El soporte técnico es muy bueno.

¿Cómo calificaría el servicio y soporte al cliente?

Positivo

¿Qué solución usé anteriormente y por qué cambié?

No teníamos una solución previa. Fue una decisión bastante rápida optar por Radware. Se eligió porque Cisco ofrecía un paquete de soluciones de seguridad en el que se incluía Radware.

¿Cómo fue la configuración inicial?

La configuración inicial fue bastante fácil. Un ingeniero de Radware nos ayudó. Programamos una reunión, discutimos los cambios que teníamos que hacer internamente a nivel de DNS y eso es todo. El ingeniero que nos ayudó fue asignado por Radware y tuvimos una experiencia bastante buena con él. Por nuestra parte, requería dos personas, nuestro administrador de sistemas y el analista de seguridad.

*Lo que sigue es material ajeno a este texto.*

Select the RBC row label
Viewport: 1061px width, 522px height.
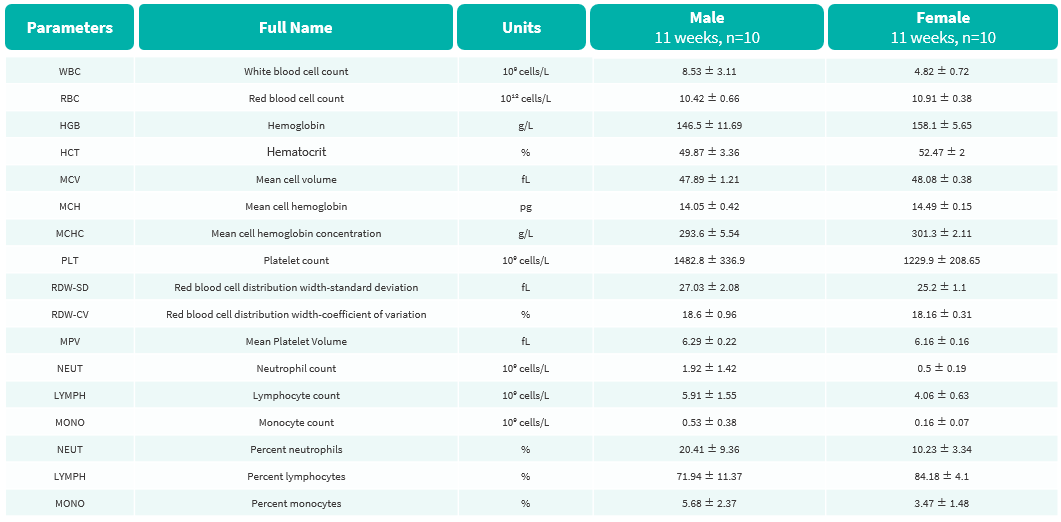(x=70, y=98)
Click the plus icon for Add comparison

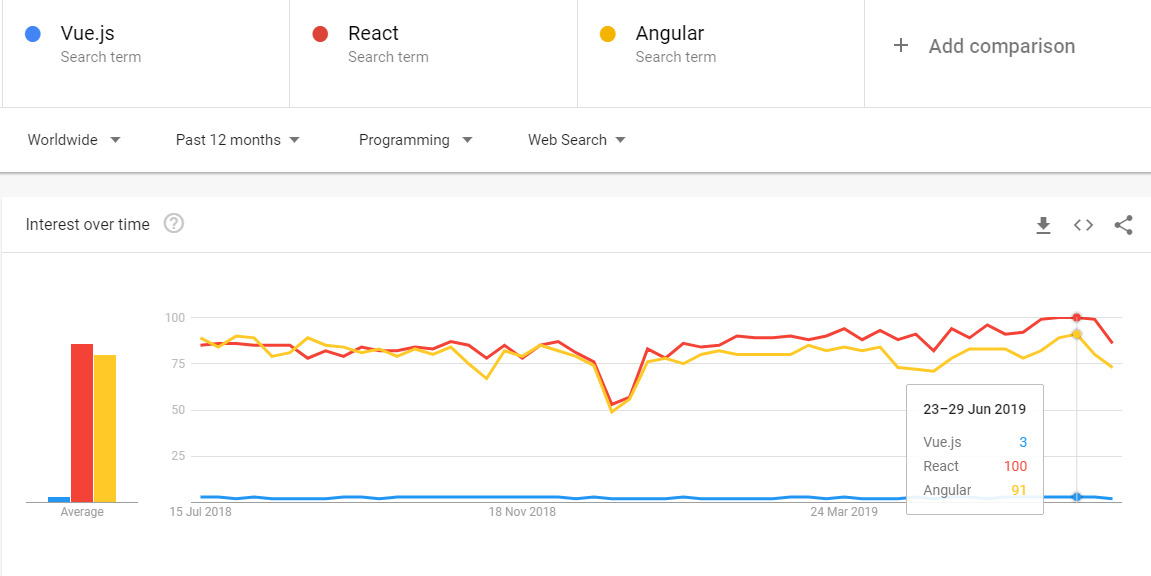(901, 45)
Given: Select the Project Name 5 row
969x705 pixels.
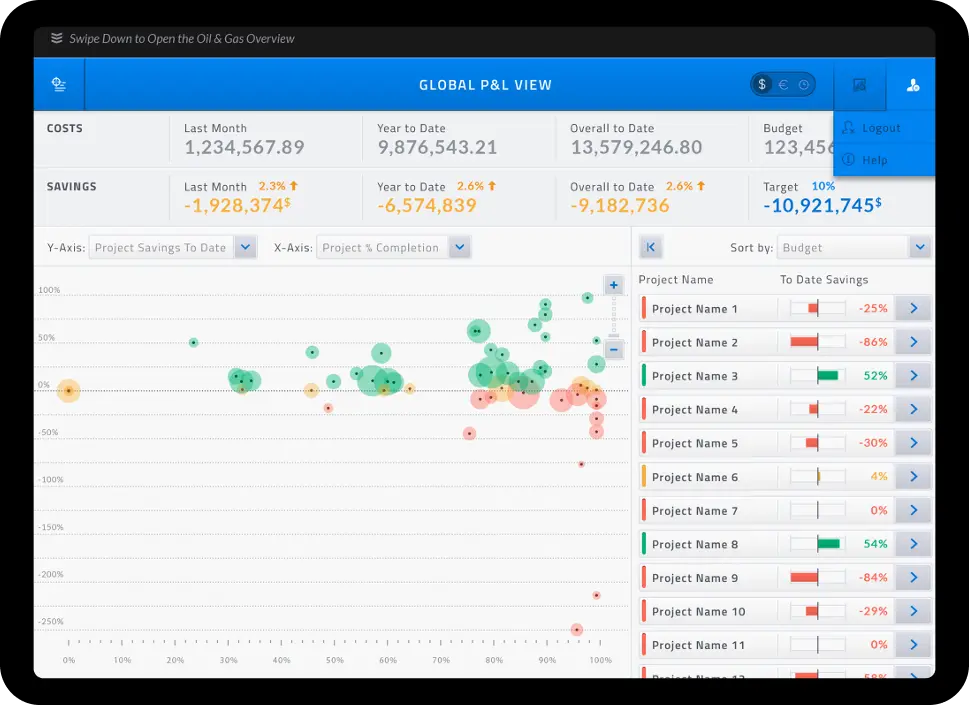Looking at the screenshot, I should [710, 443].
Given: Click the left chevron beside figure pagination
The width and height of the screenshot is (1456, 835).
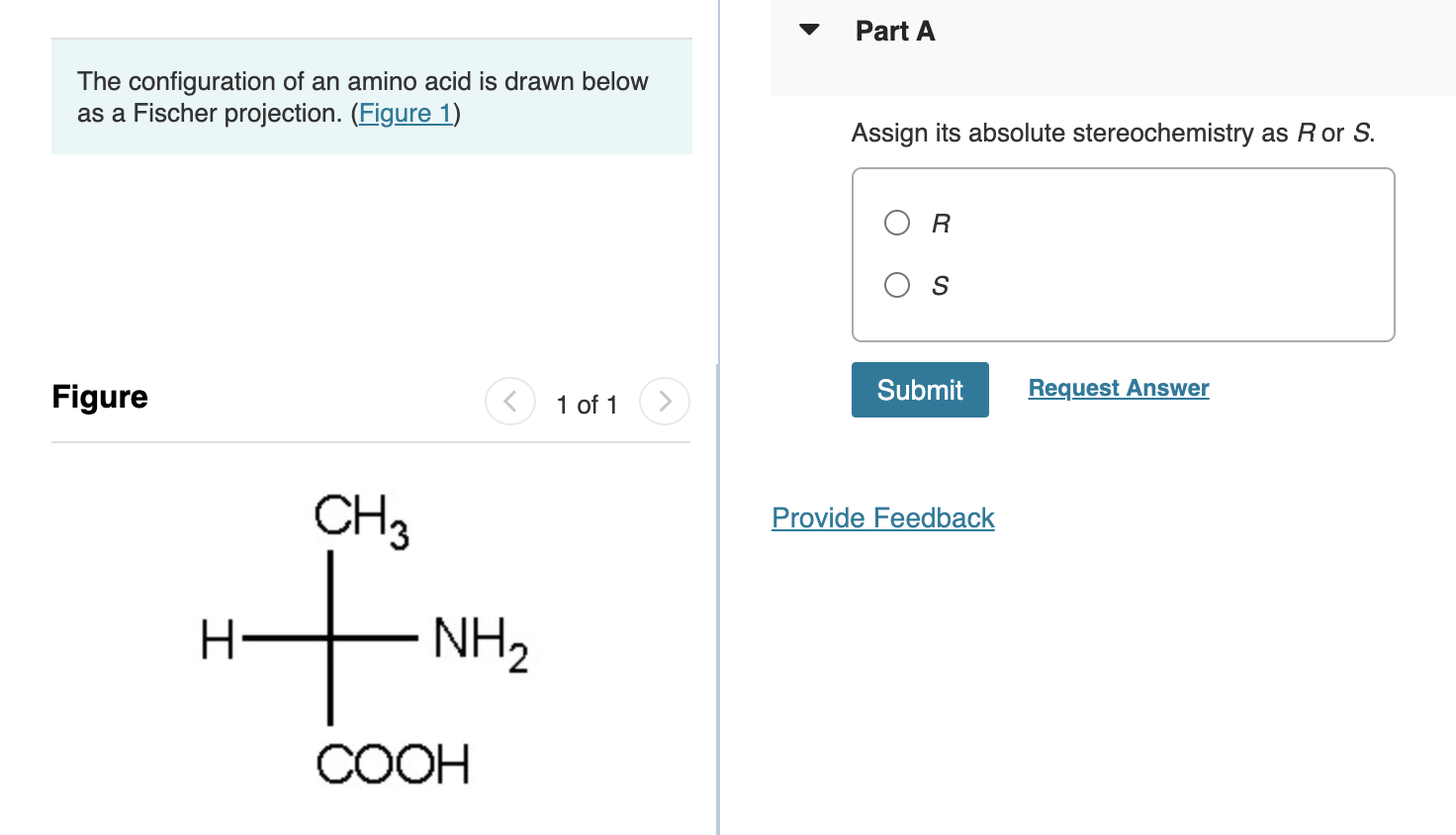Looking at the screenshot, I should click(x=510, y=402).
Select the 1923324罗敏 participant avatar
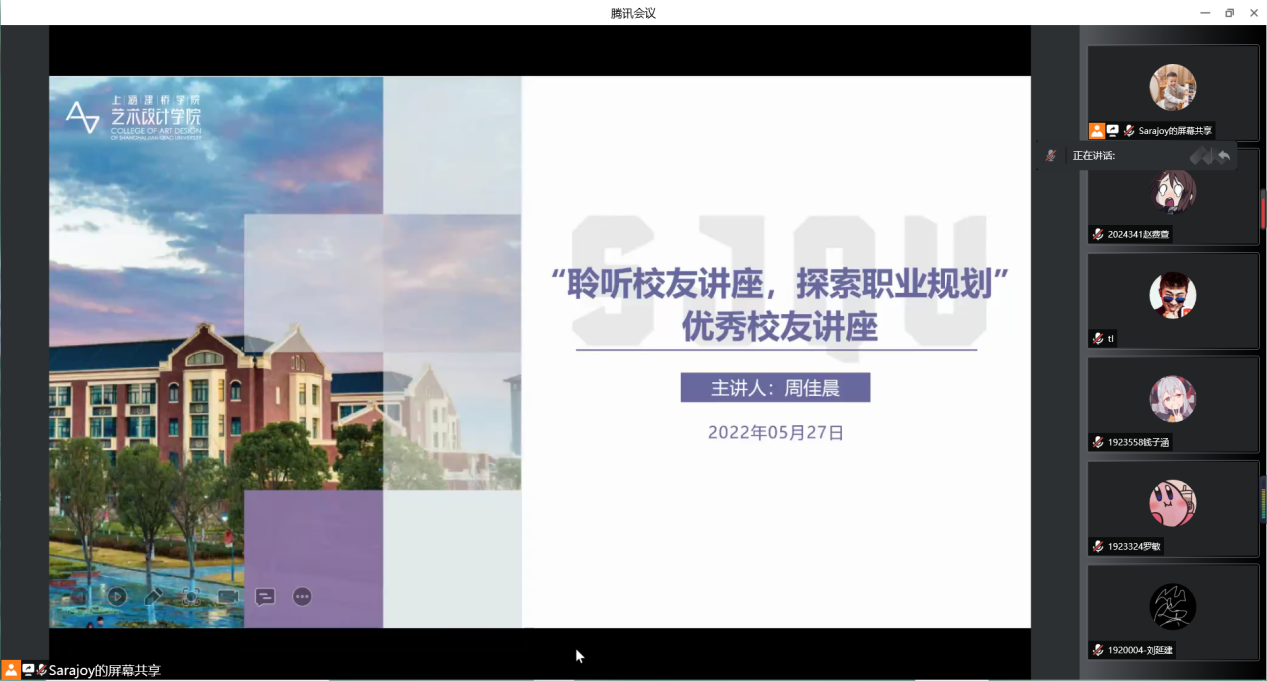This screenshot has height=681, width=1267. [x=1173, y=503]
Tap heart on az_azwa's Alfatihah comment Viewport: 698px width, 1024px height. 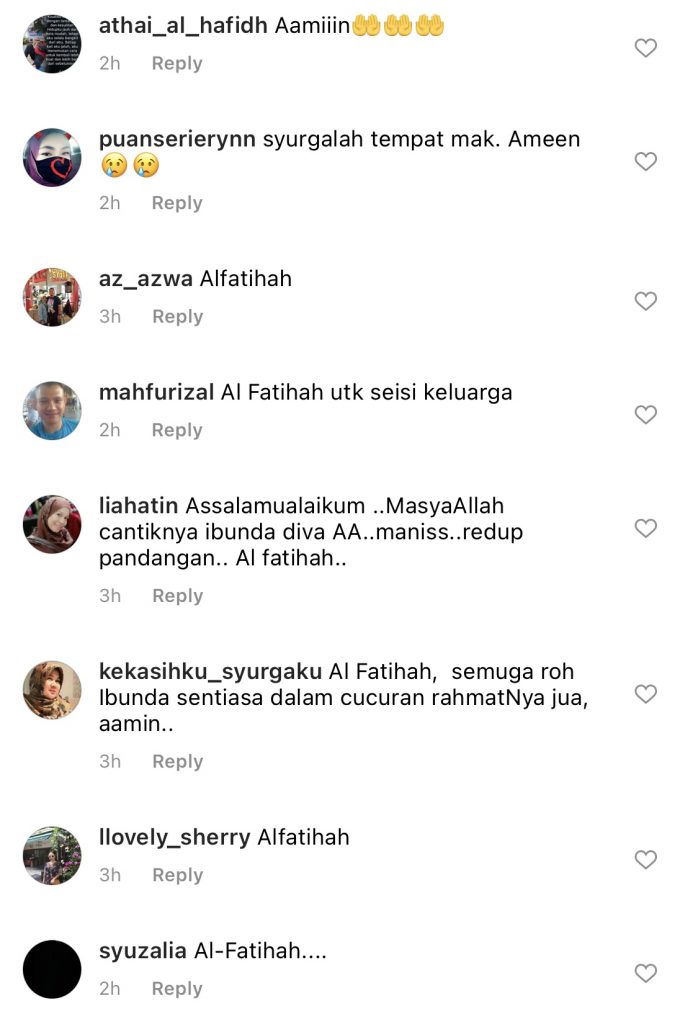point(645,301)
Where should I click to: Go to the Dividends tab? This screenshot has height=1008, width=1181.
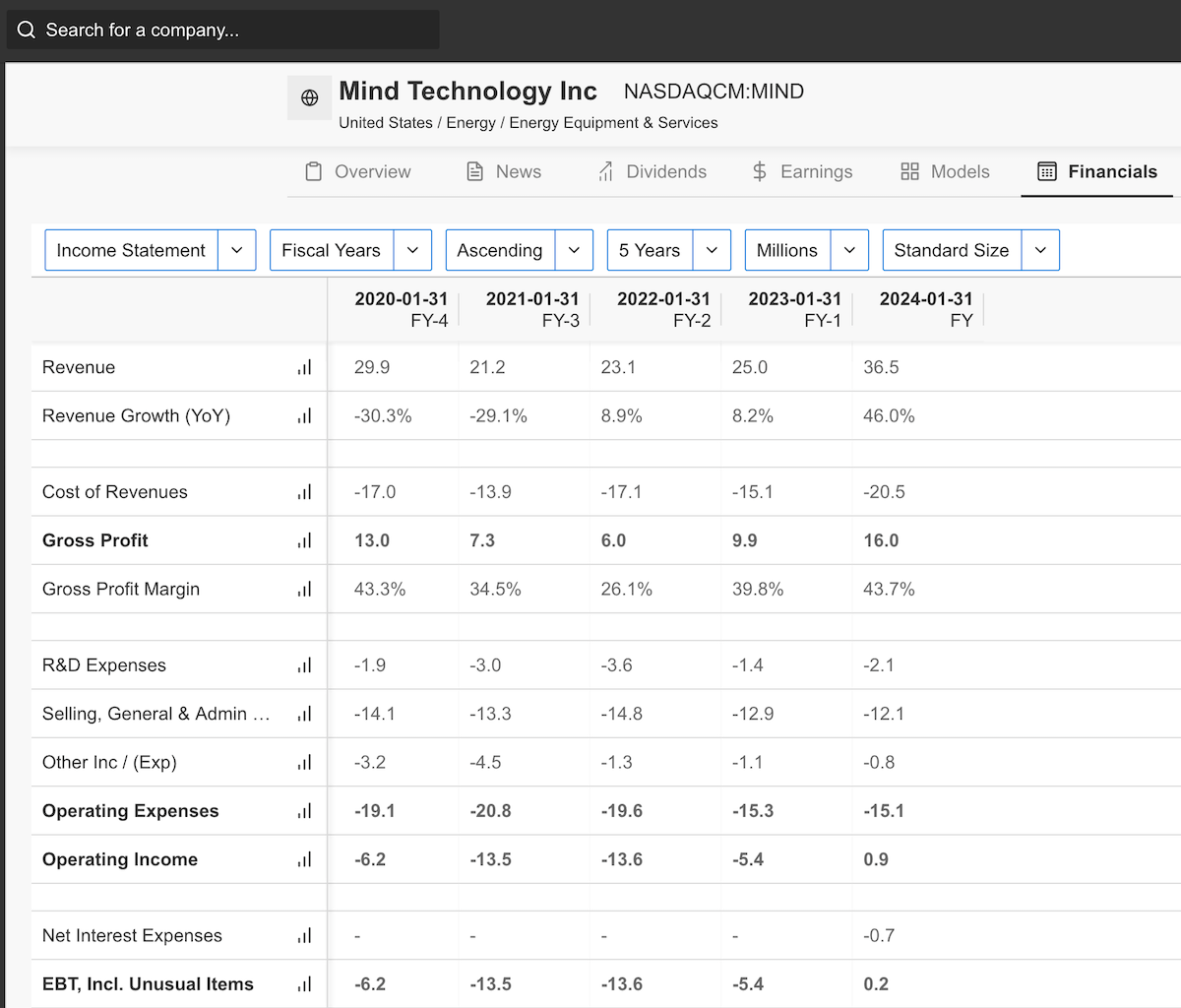point(653,171)
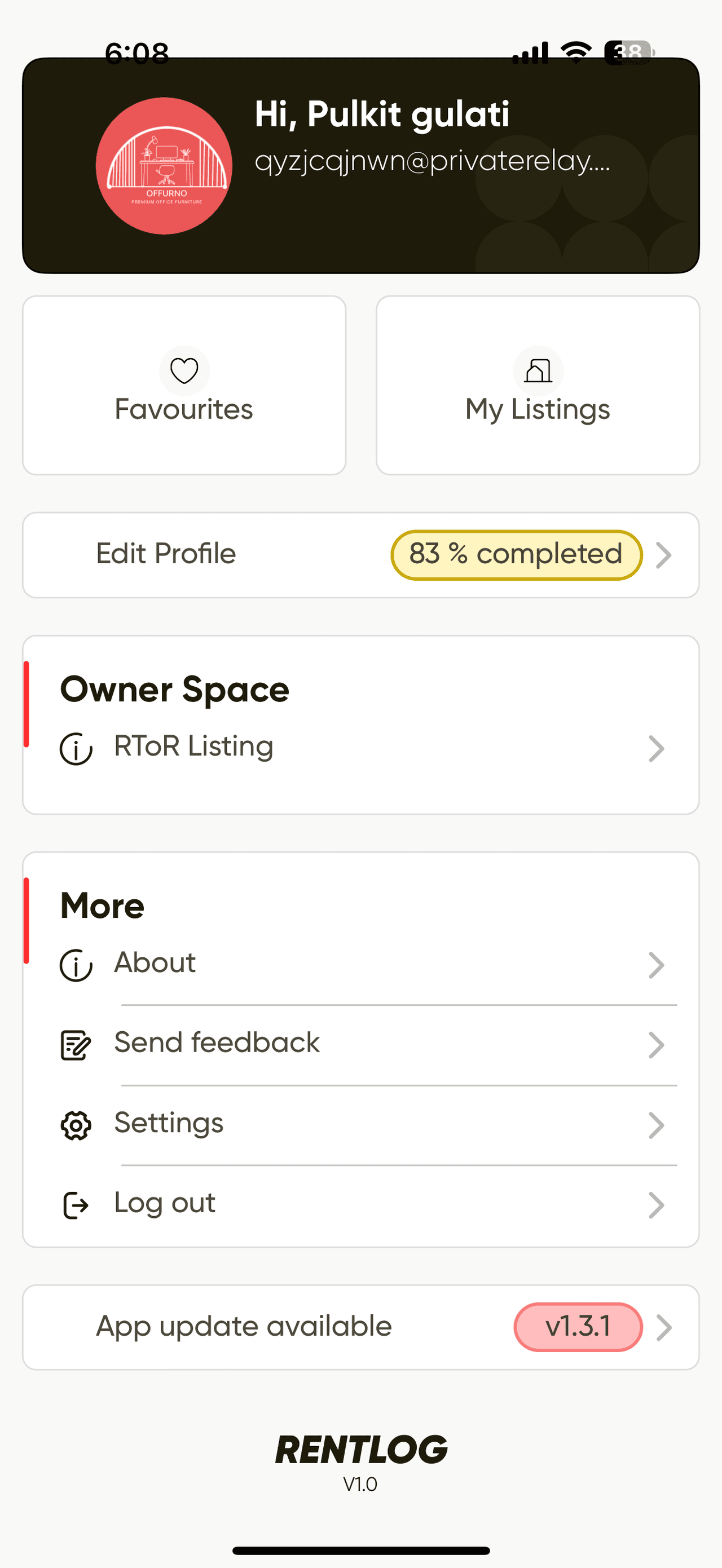Tap the chevron beside Send feedback
This screenshot has height=1568, width=722.
[655, 1045]
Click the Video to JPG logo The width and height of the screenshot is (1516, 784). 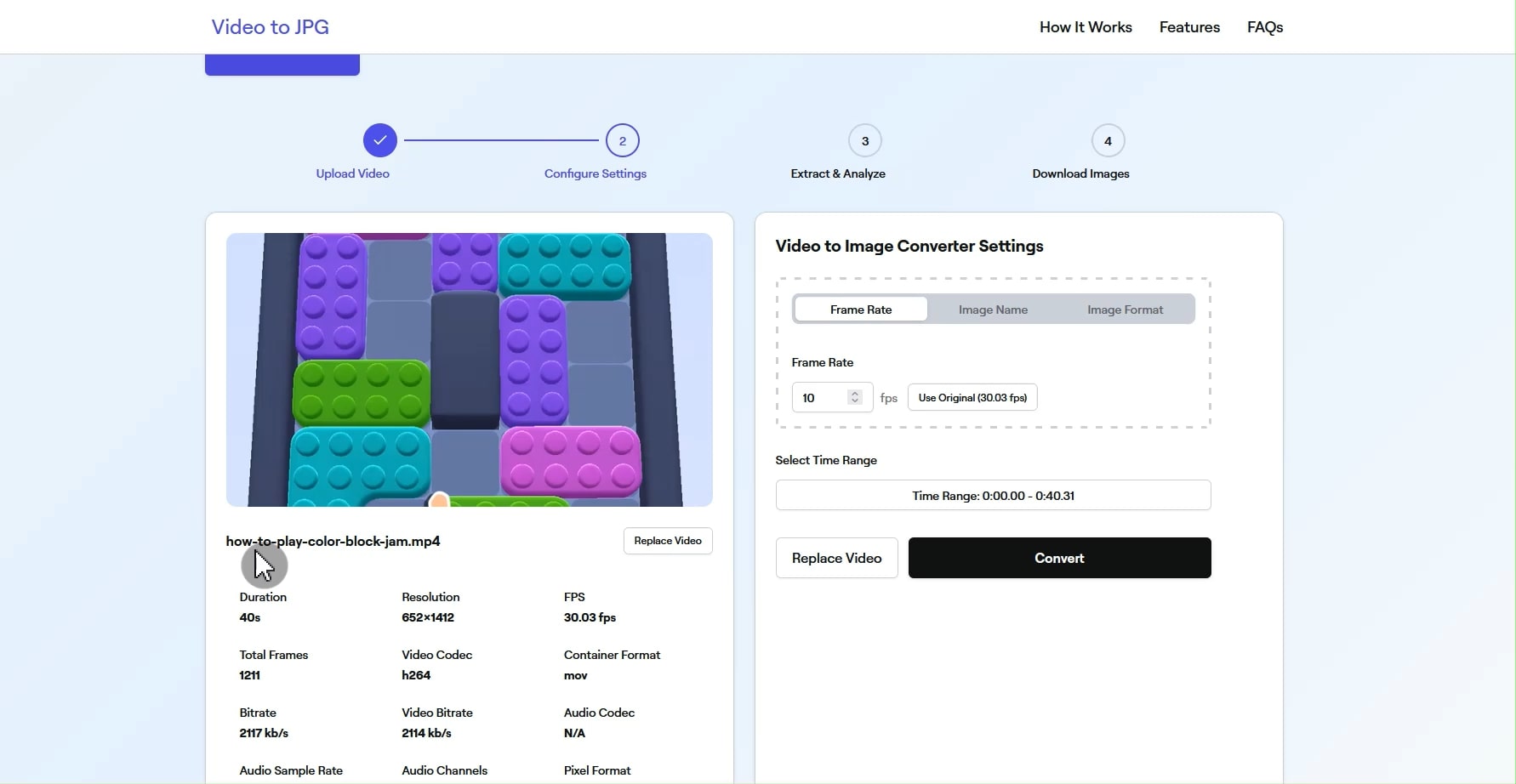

El proceso de programación y nuestro primer uso de la solución fueron bastante exitosos. Se implementó con un conjunto de reglas y políticas predeterminadas en un corto período de tiempo, y estas brindaron un cierto nivel de protección para nuestras aplicaciones. Cuando empezamos a usarlo, entendimos sus características y potencial.

En cuanto al mantenimiento, hay cambios y revisiones que deben realizarse de vez en cuando, principalmente para comprobar si hay falsos positivos. Generalmente, solo una persona participa en ese proceso.

¿Cuál fue nuestro Retorno de la Inversión?

Hemos visto el retorno de la inversión a través del nivel de confiabilidad de la aplicación y la estabilidad óptima que brinda a nuestros usuarios.

En términos de TCO, no ha sido un gasto. Más que nada, ha sido un servicio beneficioso que ha reducido el TCO en aproximadamente un 70 por ciento.

¿Qué otro consejo tengo?

Radware Cloud WAF Service es una buena opción. Es una buena herramienta que definitivamente te brindará la protección que buscas.

La lección más importante que me ha enseñado Radware es que, como servicio, puede liberarte de muchas tareas de seguridad de las aplicaciones.